‘Poverty porn’ blights the lives of people claiming benefits

Sheridan Smith in The Moorside
Television recasts poverty as entertainment, but benefits stigma has detrimental consequences for claimants, argues Dr Ruth Patrick. Above, Sheridan Smith in a scene from The Moorside. Photograph: Stuart Wood/BBC

Zoe Williams asks – somewhat rhetorically – what might be the impact of the endless growth of “poverty porn” on those who rely on benefits for all or most of their income (TV’s fixation with people on benefits breeds suspicion, 9 February). What my research with out-of-work benefit claimants shows – see policypress.co.uk/for-whose-benefit – is the ways in which the stereotypical, demeaning and one-dimensional characterisations that such shows so often feature contribute to a climate in which claimants feel that their behaviours and actions are being endlessly critiqued and found wanting.

The individuals I spoke to had often internalised negative descriptors – self-describing as a “scrounger” or “a bum” – even where they were hard at work caring for children, looking for employment or adapting to independent life after a childhood in care.

Living with poverty and benefits stigma had detrimental consequences for individuals’ self-esteem, mental health and citizenship status. “Poverty porn” and shows like The Moorside may be successfully recasting poverty as light entertainment, but their impact on those struggling to get by on benefits is anything but.
Dr Ruth Patrick
Postdoctoral researcher, School of Law and Social Justice, University of Liverpool

Zoe Williams states: “It is this [anti-welfare benefits] culture that has generated the hatred of immigration that is most intense in deprived communities.” Is that true? Is there any research/study that proves the location of this intense hatred? She seeks to explain this intensity of hatred by claiming it is the result of being “left behind”.
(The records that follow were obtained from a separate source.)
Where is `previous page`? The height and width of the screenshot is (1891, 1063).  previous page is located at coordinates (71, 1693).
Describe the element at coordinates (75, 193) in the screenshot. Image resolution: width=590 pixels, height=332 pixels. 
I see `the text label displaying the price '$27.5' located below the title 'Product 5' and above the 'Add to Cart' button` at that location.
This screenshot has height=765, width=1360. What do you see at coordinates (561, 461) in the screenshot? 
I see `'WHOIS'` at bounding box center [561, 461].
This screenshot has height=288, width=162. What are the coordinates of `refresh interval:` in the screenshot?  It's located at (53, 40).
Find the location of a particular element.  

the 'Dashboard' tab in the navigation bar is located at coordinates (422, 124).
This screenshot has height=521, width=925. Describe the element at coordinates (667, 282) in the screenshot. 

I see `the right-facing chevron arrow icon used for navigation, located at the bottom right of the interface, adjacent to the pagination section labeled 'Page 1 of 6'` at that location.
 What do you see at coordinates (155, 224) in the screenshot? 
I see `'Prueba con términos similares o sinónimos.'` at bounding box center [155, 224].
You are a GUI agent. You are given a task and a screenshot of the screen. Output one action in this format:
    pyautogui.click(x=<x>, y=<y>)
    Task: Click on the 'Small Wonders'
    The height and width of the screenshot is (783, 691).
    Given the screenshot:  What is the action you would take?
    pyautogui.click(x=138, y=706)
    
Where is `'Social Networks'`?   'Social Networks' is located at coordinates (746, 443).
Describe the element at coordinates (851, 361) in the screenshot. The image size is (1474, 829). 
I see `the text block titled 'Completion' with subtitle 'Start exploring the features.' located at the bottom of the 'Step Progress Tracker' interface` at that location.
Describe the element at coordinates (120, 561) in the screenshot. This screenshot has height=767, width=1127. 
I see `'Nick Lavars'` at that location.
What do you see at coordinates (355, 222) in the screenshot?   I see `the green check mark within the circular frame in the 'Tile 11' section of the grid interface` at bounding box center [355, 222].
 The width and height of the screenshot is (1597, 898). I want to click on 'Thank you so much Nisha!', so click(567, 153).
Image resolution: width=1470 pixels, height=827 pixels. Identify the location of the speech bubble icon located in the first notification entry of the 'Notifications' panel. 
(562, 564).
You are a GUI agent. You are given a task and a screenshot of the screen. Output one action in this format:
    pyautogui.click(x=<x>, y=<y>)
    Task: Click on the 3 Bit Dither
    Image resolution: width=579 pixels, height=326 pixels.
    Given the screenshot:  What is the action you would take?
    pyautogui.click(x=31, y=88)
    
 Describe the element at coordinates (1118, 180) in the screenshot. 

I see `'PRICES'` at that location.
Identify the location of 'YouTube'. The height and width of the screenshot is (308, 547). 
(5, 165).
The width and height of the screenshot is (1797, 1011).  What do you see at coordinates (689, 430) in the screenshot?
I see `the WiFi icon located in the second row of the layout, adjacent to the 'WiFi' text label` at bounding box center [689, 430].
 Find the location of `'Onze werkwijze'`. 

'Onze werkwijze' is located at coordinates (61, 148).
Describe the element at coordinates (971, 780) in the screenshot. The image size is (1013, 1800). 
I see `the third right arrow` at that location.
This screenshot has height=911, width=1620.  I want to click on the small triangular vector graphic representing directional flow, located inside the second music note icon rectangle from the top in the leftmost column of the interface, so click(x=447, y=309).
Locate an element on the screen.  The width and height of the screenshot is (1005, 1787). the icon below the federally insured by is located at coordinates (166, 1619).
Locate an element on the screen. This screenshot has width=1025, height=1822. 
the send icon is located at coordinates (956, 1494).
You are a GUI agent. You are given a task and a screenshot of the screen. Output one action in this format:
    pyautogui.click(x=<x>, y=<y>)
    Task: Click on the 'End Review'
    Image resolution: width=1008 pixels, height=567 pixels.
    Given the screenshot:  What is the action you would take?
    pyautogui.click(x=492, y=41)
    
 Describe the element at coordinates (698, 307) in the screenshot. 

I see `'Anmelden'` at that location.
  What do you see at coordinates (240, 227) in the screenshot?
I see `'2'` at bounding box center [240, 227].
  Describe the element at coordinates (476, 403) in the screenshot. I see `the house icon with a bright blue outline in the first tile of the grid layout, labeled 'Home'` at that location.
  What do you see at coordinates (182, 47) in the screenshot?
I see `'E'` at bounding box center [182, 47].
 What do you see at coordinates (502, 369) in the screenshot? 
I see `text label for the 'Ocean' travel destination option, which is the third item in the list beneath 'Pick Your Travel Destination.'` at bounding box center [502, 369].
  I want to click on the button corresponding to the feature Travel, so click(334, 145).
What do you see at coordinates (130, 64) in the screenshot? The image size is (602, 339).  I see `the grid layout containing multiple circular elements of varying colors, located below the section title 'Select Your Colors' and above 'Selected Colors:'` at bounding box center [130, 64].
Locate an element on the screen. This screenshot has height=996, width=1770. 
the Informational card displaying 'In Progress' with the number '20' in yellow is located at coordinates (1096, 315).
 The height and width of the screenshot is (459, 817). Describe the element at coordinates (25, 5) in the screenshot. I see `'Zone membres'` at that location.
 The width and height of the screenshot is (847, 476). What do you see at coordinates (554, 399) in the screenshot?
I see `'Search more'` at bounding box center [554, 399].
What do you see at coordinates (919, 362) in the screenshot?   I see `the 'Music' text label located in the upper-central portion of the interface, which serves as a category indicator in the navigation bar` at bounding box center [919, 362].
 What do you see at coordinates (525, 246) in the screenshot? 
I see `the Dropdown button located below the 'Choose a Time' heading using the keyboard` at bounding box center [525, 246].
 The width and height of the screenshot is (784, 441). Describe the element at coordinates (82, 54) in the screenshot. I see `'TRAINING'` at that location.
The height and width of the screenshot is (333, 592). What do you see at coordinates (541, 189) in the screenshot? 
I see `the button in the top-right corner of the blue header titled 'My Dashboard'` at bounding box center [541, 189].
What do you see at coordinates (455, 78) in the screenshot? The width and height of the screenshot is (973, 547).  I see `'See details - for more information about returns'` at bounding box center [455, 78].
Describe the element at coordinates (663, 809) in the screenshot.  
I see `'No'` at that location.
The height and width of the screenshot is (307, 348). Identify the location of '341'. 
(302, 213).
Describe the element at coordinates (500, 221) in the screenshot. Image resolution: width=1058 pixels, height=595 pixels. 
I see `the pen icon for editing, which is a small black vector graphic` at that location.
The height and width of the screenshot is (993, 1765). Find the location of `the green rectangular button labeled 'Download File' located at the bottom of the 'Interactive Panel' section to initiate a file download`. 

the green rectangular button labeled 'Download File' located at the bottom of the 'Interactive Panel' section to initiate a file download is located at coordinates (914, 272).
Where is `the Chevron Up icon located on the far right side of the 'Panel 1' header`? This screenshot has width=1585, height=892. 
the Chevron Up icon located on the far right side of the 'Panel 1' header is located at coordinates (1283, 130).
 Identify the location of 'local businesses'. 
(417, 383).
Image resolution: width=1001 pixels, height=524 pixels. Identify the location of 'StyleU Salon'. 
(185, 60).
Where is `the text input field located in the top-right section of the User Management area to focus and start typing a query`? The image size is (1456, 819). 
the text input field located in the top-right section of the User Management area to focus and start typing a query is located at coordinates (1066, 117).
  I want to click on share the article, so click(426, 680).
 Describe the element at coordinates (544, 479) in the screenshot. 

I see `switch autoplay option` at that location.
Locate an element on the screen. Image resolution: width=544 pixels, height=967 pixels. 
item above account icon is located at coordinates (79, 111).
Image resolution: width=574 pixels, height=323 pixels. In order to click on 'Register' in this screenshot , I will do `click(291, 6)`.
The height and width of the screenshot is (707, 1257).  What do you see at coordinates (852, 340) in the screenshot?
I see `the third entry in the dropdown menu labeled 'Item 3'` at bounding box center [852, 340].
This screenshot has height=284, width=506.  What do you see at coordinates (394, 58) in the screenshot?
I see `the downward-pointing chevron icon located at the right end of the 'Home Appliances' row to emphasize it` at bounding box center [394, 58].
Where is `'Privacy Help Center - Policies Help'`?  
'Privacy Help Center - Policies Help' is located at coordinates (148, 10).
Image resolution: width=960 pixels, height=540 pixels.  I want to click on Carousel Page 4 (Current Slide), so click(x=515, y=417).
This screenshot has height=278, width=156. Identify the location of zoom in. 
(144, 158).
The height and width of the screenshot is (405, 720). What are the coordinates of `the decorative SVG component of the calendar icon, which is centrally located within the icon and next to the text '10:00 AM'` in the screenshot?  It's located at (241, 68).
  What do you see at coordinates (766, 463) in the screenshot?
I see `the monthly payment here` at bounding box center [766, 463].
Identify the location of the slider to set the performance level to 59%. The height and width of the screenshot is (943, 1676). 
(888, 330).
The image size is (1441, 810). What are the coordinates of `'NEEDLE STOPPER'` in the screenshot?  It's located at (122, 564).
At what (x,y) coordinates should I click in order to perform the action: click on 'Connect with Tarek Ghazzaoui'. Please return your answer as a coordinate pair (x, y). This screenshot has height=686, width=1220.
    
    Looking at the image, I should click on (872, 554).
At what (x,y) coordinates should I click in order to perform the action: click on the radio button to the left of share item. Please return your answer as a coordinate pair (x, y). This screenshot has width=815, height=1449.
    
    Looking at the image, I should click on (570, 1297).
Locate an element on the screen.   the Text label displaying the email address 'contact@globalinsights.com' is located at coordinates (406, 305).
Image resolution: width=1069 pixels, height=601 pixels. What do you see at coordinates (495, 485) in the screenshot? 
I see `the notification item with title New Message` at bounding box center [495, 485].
But it is widely reported that the overwhelming majority of Conservative party members – as well as many of the party’s MPs – harbour a hatred of immigration. Enoch Powell’s “rivers of blood” speech was not the espousal of someone from a “benefits upbringing”. Nigel Farage and the ever-changing leadership of Ukip do not come from a “benefits upbringing”.

It is arguable that if hatred of immigration is not based on hardship and deprivation – that is, in the better-off – it is more intense than that of the “left behind”. I believe Zoe Williams’s statement is largely a media perception – old and new media – and, as she concludes, “everybody needs to think harder about what they’re peddling”.